Une étude sur la qualité de l'air réalisée dans 13 écoles à travers le pays, dont quatre établissements dans le Nord du Portugal — EB de Manhente (Barcelos), EB de Freixo (Ponte de Lima), EB 2/3 Pevidém et EB Gil Vicente (Guimarães) — a révélé que les polluants atmosphériques mesurés à l'entrée de ces écoles dépassent les futures limites légales. L'étude, développée par le projet « Respirar Fundo », cofinancé par l'Union européenne, a utilisé des stations portables de mesure pour surveiller les particules en suspension (PM10 et PM2,5), le dioxyde d'azote (NO₂) et l'ozone troposphérique (O₃).

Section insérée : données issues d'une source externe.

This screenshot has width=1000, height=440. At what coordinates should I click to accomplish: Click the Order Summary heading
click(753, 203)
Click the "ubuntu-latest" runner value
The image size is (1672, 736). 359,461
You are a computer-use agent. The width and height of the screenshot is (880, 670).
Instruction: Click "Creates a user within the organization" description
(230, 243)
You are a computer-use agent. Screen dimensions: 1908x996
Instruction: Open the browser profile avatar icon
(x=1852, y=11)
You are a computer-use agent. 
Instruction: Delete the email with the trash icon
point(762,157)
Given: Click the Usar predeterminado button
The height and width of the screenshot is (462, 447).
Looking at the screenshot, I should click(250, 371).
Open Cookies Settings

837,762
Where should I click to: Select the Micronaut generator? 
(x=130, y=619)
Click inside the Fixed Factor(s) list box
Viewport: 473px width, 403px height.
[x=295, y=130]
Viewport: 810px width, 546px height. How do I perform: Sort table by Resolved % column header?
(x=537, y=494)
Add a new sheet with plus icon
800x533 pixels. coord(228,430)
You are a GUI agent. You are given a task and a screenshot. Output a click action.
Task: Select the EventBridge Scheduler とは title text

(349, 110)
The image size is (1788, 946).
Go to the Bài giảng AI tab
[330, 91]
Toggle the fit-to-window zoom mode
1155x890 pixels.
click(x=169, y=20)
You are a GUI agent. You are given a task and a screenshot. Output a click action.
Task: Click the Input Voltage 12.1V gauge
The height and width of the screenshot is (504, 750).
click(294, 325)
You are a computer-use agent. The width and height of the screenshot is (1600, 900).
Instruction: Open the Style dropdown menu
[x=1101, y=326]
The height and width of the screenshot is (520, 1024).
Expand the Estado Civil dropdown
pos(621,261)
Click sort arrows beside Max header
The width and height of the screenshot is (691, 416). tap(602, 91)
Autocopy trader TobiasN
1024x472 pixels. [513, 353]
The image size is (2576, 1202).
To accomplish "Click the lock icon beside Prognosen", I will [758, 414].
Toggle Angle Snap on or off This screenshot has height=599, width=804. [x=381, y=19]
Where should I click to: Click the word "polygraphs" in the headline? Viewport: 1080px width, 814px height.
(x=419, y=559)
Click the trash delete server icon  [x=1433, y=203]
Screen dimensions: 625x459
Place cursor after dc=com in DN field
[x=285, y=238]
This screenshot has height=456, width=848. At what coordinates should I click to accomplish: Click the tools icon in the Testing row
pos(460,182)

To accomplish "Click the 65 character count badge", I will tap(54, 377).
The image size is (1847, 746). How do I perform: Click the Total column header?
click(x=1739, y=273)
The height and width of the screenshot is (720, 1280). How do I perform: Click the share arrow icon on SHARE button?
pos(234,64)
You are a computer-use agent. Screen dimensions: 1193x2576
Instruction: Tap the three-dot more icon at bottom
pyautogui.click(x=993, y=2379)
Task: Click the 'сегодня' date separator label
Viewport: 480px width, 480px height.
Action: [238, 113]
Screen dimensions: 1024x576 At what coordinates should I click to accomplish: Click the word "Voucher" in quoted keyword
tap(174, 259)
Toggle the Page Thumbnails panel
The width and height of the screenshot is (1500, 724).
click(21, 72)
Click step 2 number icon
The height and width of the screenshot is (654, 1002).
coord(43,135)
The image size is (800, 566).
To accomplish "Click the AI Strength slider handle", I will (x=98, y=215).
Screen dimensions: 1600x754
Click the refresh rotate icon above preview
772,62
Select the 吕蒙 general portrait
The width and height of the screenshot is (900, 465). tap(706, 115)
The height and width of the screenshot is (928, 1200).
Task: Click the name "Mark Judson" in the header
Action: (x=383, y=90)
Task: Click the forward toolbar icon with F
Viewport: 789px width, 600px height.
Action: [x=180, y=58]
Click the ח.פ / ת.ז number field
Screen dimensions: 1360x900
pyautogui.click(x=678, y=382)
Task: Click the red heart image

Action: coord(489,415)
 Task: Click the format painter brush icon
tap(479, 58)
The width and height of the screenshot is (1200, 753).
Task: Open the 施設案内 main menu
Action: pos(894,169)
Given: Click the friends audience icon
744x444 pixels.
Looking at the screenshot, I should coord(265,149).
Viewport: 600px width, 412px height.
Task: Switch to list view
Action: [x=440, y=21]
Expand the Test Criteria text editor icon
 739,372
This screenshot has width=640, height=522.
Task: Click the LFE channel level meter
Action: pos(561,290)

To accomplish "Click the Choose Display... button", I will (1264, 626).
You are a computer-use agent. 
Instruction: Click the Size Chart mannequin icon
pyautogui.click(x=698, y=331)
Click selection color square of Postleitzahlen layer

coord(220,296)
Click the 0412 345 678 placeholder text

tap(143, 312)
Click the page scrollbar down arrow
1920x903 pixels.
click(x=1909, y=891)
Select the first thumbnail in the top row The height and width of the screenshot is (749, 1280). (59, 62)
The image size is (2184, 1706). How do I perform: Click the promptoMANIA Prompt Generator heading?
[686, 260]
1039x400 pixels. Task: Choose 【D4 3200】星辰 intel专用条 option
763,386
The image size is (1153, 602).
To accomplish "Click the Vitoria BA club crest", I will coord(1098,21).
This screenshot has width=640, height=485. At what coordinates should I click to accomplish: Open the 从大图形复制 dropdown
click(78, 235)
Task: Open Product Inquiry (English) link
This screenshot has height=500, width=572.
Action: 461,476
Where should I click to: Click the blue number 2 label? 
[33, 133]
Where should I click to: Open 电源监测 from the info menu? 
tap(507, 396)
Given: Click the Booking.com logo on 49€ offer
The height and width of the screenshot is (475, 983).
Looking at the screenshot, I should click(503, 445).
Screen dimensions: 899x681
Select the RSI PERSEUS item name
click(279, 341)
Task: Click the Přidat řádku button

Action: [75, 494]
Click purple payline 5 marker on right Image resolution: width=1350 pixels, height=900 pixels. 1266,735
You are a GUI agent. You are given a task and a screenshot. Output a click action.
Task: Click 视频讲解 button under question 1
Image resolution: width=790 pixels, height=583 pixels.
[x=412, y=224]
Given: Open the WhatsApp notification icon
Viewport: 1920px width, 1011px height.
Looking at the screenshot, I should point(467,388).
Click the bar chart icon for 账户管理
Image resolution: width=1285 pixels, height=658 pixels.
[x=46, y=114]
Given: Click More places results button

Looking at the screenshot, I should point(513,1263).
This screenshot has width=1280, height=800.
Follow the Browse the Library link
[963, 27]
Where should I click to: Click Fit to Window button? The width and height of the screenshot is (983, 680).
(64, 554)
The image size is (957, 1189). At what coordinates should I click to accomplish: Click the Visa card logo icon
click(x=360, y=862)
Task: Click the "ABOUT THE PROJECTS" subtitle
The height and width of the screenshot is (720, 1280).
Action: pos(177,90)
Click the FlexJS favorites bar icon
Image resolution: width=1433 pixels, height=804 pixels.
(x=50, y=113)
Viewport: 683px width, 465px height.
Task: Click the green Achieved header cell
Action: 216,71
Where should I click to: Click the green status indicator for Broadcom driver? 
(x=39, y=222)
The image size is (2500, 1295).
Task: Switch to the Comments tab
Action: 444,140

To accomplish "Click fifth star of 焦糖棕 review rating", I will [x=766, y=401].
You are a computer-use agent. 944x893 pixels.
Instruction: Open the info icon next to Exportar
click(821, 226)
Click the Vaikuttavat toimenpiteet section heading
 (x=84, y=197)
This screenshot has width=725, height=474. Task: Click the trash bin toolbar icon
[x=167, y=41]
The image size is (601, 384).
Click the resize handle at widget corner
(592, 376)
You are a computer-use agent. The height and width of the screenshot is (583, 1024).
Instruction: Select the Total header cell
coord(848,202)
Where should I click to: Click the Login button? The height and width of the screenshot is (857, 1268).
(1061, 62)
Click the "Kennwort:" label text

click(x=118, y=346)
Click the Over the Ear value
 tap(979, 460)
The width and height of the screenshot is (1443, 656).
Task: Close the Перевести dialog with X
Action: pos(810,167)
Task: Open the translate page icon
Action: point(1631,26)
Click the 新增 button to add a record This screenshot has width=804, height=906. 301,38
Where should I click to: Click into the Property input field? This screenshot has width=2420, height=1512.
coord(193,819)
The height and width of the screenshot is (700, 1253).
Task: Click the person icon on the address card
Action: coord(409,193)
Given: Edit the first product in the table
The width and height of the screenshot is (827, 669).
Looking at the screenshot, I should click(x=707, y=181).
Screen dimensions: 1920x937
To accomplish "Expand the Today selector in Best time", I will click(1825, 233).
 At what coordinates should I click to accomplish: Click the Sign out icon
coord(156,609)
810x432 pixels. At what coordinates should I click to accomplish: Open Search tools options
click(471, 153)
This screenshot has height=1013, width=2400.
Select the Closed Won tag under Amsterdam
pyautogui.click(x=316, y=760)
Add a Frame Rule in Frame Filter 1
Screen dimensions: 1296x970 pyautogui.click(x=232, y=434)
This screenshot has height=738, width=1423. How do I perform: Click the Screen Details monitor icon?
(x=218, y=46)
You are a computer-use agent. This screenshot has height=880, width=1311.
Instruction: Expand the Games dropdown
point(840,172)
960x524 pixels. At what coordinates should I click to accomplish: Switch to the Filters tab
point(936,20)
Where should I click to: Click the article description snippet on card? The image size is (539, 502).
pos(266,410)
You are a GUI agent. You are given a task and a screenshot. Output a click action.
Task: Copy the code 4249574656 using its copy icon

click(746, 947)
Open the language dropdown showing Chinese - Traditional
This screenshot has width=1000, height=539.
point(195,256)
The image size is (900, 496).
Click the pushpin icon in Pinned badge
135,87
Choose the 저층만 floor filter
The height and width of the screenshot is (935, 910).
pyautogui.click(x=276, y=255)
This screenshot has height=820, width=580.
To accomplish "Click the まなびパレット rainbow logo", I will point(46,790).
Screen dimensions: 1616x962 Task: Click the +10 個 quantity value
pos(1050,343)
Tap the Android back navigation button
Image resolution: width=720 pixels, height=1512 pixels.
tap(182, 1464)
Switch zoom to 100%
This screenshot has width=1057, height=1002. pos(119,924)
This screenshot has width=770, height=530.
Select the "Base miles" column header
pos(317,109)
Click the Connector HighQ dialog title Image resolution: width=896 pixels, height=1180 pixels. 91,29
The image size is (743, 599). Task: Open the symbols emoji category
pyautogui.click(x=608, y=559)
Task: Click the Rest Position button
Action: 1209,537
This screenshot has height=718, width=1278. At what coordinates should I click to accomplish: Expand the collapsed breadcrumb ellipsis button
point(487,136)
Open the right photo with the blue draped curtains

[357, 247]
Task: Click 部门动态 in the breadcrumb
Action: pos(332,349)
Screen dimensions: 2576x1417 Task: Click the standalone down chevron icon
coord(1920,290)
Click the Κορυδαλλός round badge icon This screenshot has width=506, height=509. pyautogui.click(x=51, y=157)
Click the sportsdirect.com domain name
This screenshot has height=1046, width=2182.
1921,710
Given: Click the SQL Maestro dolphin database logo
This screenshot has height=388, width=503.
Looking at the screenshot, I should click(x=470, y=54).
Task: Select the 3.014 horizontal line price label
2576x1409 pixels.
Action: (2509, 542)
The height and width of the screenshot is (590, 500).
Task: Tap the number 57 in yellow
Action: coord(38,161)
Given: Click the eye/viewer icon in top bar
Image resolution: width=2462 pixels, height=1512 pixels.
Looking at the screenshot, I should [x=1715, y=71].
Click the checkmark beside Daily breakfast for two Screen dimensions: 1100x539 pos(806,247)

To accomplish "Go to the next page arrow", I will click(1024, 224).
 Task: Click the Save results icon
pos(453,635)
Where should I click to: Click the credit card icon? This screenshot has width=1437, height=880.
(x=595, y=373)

Dans neuf des 12 écoles surveillées, l'application des valeurs limites les plus restrictives de la Directive européenne 2024/2881, qui entrera en vigueur en 2030, aurait entraîné beaucoup plus de situations de non-conformité, avec des concentrations moyennes de PM2,5 et de NO₂ supérieures aux valeurs limites annuelles respectives. Des dépassements ponctuels des valeurs limites actuellement en vigueur ont également été enregistrés, particulièrement en ce qui concerne les particules PM2,5 et PM10.
Les résultats sont aggravés par l'excès de circulation routière, avec des augmentations significatives des niveaux de pollution aux heures de pointe du matin et de l'après-midi. Le Centre de recherche environnementale et de durabilité a produit les rapports documentant ces conclusions.
Une nouvelle édition du projet, appelée « Respirar+Fundo », est prévue pour octobre, qui impliquera des écoles d'autres régions du pays, avec le soutien des administrations locales. En plus de l'évaluation de la qualité de l'air, le projet comprendra des activités parallèles d'éducation environnementale et la création de clubs météorologiques scolaires.